> **TASK ITEM**
The data that follows must be transcribed in full and exactly, minus the pictures.

━━━━━━━━━━━━━━━━

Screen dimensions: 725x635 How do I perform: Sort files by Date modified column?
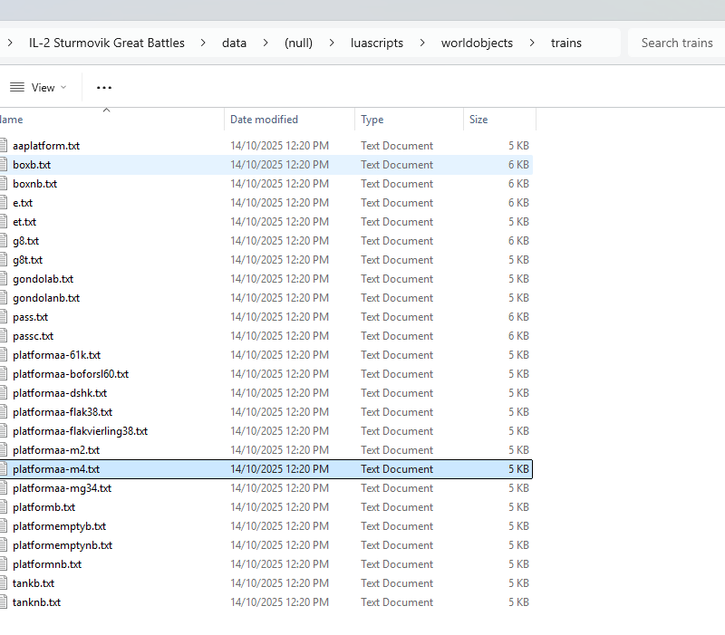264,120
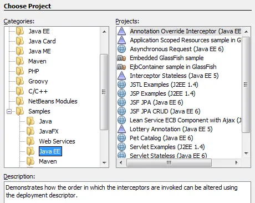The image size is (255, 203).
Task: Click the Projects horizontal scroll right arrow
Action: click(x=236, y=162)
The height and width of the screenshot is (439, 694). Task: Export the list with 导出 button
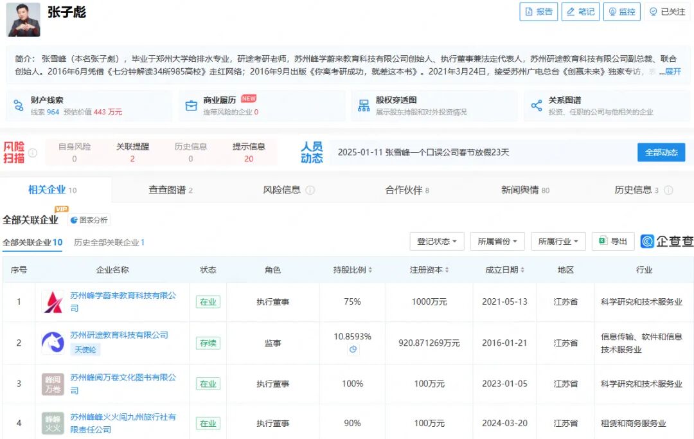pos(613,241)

━━━━━━━━━━━━━━━━

> **TASK SOLUTION**
Screen dimensions: 725x635 How do I perform: Sort files by Date modified column?
264,120
The image size is (255, 203).
Task: Click the Projects horizontal scroll right arrow
Action: click(x=236, y=162)
The height and width of the screenshot is (439, 694). Task: Export the list with 导出 button
pos(613,241)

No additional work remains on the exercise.